El arte de la vergüenza y la vergüenza torera

La fiesta está que arde y parece querer darle fuerte revolcón a Francisco Rivera Ordóñez, o mejor dicho , a Fran Rivera, Fran a secas para los del colorín.

No es en esta ocasión un furibundo morlaco el que le ha quitado el sitio al matador sino la esencia de su propio mundo taurino.

Y con esto, el romanticismo decimonónico de los piques entre poetas, se traslada del callejón del gato a las avenidas de los massmedia.

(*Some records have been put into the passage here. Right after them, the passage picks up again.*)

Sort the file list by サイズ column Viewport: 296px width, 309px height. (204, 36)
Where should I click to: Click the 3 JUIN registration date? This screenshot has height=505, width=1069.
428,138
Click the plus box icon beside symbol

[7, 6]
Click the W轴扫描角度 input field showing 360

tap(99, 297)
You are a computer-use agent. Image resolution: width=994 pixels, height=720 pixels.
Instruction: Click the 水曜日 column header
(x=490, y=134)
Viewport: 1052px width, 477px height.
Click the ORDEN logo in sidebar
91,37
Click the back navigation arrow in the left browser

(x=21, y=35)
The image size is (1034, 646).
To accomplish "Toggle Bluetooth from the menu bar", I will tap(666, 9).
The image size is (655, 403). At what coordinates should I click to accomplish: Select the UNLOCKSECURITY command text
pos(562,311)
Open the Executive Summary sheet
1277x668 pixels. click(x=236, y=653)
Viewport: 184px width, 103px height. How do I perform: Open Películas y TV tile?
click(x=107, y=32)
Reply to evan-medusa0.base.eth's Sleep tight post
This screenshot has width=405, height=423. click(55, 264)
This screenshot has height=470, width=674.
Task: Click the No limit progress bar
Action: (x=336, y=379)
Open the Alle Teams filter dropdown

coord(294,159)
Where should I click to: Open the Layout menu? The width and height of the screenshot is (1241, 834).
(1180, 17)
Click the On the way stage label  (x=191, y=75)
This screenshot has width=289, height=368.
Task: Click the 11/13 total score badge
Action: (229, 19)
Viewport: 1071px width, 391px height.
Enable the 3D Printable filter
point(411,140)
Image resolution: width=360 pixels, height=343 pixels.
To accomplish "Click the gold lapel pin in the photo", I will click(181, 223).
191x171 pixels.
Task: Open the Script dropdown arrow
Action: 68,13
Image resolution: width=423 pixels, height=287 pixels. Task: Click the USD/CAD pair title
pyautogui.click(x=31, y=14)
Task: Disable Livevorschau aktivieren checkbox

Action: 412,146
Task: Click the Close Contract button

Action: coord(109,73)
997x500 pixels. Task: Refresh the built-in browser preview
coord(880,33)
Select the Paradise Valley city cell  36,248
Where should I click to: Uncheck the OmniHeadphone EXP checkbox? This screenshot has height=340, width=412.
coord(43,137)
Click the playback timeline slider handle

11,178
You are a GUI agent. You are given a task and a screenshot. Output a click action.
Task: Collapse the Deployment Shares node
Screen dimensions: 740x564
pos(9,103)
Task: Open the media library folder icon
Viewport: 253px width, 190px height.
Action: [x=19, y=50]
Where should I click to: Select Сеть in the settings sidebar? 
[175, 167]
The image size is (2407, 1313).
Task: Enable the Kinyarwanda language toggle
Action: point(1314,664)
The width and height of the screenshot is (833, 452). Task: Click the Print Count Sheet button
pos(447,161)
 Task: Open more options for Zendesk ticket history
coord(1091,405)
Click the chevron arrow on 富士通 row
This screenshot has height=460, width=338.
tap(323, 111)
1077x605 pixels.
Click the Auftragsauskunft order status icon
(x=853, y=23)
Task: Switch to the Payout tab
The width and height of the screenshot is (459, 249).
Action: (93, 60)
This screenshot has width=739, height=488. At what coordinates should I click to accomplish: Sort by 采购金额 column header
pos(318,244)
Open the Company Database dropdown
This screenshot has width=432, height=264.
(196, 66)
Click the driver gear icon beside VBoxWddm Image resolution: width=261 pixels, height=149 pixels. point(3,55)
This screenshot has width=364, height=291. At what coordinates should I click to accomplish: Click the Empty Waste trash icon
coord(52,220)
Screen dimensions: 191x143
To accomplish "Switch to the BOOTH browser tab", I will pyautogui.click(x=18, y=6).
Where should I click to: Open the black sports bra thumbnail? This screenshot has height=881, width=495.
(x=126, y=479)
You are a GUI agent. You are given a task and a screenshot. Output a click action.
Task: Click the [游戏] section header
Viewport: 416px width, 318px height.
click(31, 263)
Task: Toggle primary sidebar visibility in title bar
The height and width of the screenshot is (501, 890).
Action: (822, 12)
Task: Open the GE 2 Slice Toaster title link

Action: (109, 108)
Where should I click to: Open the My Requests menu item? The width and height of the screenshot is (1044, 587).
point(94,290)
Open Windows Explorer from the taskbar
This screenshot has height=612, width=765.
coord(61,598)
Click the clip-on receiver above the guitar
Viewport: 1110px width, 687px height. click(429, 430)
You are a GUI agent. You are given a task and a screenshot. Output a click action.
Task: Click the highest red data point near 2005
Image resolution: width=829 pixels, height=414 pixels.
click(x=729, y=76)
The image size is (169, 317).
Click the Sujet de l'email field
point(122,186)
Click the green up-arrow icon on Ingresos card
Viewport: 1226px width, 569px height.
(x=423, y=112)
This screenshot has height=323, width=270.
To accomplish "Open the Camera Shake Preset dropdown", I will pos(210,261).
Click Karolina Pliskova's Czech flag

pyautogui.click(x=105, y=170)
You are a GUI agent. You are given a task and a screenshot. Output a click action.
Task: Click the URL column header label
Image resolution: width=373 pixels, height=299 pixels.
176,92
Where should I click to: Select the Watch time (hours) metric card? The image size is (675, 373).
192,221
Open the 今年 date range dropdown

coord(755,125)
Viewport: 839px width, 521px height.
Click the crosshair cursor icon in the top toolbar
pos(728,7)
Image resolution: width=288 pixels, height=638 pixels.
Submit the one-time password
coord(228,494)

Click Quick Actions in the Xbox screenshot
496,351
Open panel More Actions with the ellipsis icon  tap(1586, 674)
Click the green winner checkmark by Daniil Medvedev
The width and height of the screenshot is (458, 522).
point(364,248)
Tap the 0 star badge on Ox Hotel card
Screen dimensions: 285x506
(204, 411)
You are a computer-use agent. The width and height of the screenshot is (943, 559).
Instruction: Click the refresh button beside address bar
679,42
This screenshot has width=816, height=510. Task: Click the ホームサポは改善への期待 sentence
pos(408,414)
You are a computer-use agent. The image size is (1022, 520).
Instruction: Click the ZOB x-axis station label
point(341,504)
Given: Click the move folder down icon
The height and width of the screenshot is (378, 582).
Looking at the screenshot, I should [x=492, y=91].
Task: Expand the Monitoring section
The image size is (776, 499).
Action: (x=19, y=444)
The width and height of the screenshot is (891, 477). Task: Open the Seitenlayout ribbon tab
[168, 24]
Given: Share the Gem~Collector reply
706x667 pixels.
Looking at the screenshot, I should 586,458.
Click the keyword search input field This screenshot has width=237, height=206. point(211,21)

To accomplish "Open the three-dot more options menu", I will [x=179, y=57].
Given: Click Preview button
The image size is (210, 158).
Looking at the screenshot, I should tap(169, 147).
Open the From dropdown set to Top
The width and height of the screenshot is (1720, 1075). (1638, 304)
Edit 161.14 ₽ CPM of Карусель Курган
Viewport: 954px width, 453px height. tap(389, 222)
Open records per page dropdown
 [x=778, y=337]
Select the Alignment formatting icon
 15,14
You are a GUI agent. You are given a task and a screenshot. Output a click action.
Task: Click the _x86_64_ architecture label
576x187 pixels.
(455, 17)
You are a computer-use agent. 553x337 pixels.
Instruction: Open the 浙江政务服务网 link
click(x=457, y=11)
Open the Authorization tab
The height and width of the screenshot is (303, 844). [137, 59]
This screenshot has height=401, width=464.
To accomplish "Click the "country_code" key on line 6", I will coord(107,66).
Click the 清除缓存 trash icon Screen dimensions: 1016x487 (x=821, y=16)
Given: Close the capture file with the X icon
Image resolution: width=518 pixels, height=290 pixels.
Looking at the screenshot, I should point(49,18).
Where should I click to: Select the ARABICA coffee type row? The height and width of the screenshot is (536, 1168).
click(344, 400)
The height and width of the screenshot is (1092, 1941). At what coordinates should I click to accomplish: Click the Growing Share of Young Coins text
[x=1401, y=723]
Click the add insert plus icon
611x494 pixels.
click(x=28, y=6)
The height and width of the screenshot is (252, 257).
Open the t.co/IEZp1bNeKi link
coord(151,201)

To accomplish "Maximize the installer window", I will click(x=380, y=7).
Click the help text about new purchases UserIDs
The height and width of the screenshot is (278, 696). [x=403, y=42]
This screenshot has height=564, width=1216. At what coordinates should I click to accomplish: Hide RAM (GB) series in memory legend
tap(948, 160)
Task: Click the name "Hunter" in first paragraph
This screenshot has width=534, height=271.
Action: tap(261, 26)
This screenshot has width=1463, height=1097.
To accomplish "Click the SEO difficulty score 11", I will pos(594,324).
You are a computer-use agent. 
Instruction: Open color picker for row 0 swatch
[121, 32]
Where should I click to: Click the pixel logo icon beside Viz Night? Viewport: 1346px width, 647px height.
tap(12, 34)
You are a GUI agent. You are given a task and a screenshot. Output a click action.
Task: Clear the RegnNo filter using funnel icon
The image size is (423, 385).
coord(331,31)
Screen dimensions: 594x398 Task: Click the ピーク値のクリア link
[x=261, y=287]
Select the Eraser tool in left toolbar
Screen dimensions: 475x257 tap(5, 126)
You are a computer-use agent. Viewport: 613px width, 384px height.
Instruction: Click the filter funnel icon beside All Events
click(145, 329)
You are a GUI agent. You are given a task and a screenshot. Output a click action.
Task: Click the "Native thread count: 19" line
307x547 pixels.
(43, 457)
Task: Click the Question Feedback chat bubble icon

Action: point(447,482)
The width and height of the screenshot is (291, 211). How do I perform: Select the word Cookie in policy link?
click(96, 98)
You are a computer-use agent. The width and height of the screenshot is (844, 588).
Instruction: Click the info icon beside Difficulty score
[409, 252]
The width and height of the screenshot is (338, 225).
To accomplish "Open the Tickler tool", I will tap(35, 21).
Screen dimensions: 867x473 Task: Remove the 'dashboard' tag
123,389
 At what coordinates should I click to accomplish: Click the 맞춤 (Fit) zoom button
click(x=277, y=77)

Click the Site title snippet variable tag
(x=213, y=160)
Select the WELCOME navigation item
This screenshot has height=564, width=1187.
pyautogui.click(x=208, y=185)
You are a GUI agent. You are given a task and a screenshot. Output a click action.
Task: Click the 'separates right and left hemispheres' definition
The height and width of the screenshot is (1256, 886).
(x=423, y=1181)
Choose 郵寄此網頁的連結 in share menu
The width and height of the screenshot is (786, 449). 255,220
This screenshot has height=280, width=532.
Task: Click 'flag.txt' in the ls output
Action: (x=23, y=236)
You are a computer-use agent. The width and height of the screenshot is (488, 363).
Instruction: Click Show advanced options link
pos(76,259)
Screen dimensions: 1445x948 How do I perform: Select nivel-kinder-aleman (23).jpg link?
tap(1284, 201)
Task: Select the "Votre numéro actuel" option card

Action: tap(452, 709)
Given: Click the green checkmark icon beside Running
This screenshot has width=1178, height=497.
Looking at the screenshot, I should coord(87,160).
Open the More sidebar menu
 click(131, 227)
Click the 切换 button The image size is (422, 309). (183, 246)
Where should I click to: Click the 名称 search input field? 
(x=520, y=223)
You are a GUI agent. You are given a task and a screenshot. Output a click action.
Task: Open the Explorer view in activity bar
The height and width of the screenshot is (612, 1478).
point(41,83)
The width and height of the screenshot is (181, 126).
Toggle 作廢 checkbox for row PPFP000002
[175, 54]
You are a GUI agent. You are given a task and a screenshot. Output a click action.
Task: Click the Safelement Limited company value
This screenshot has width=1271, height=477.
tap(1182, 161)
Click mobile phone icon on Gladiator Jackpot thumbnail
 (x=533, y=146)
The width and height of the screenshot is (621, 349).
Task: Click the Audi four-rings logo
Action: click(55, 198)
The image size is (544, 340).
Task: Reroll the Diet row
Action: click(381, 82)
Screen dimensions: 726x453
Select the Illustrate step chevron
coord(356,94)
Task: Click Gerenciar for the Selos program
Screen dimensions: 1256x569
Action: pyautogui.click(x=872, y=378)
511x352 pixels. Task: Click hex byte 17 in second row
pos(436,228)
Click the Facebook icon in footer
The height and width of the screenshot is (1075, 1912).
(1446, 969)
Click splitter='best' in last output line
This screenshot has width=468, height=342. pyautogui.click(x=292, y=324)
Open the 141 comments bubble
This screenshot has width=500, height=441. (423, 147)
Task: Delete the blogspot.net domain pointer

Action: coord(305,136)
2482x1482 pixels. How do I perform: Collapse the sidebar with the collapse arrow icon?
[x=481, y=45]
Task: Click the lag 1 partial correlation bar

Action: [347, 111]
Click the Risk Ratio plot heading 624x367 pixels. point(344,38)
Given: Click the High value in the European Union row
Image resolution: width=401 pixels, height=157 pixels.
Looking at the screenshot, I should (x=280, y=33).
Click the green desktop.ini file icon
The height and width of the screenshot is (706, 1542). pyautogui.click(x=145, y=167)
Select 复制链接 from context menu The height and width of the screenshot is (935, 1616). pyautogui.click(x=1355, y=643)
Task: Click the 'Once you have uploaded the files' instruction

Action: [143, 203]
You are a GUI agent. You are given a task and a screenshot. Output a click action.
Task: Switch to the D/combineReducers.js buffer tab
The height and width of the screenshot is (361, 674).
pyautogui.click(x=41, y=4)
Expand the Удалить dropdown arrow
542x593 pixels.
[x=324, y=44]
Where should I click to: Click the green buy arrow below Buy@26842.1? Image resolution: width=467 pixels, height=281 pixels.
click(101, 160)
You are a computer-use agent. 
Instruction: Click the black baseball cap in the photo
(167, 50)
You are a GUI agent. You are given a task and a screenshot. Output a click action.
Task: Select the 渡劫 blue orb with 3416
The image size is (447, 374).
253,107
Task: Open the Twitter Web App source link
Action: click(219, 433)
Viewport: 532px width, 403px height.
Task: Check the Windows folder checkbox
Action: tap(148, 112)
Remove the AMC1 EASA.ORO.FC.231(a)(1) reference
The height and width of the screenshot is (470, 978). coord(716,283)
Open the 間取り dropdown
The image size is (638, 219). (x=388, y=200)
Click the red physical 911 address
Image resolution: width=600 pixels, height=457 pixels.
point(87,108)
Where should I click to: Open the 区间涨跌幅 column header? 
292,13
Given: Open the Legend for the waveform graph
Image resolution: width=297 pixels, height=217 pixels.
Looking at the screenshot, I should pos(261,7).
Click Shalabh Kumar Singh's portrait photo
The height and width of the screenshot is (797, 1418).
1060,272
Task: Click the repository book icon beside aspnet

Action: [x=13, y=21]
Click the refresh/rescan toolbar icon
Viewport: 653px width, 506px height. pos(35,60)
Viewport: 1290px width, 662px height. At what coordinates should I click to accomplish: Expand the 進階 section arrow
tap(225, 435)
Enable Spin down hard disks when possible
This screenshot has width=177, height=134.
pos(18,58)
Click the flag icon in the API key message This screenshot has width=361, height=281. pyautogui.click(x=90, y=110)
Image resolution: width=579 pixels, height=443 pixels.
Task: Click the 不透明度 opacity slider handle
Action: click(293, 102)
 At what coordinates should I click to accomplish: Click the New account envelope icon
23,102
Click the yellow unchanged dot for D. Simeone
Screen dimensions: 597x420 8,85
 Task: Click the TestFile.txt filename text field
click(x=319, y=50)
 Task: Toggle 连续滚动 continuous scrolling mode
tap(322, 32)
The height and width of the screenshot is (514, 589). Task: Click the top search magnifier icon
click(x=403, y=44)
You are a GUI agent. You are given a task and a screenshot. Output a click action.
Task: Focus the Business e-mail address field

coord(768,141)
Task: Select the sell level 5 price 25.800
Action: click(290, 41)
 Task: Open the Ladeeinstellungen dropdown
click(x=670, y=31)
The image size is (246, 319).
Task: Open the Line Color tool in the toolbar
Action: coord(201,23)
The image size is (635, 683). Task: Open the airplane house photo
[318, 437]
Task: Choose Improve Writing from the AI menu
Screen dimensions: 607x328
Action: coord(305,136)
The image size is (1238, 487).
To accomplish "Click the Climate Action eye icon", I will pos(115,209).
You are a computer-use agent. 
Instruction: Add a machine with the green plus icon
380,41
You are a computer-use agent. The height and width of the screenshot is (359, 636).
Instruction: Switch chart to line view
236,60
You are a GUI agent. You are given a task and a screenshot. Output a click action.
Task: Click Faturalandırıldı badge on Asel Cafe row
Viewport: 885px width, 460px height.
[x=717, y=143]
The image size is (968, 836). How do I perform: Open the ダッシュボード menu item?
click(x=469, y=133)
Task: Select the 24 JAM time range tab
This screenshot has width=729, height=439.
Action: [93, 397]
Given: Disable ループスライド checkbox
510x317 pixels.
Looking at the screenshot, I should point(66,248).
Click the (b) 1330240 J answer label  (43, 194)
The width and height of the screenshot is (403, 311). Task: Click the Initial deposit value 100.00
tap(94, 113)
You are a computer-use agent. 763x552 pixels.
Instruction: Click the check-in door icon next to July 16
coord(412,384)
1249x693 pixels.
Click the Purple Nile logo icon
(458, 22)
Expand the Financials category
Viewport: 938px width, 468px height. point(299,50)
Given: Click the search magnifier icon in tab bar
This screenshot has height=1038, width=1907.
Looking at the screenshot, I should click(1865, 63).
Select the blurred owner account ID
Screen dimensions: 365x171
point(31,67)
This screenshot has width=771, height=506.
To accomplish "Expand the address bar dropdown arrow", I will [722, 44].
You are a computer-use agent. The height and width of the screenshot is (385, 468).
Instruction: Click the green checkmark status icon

Quiso la decencia torera no mezclarse entre las informaciones de color rosa, a pesar de no poner reparos en dar buena cuenta de las protagonistas de esas páginas de papel couche. Pero de siempre, por algo es tan tradicional la tradición, el matador debía mostrarse al público casi como un monje. De vida casta y recogida. Asceta y apretado en cuanto a sus pasiones como el traje que viste para burlar a la muerte, así y sólo así, podrá el matador soltar todo lo que lleva contenido, en la plaza. Podrá eyacular, en su sentido etimológico de lanzar al exterior, lo que se lleva dentro. Arte y pasión legendaria.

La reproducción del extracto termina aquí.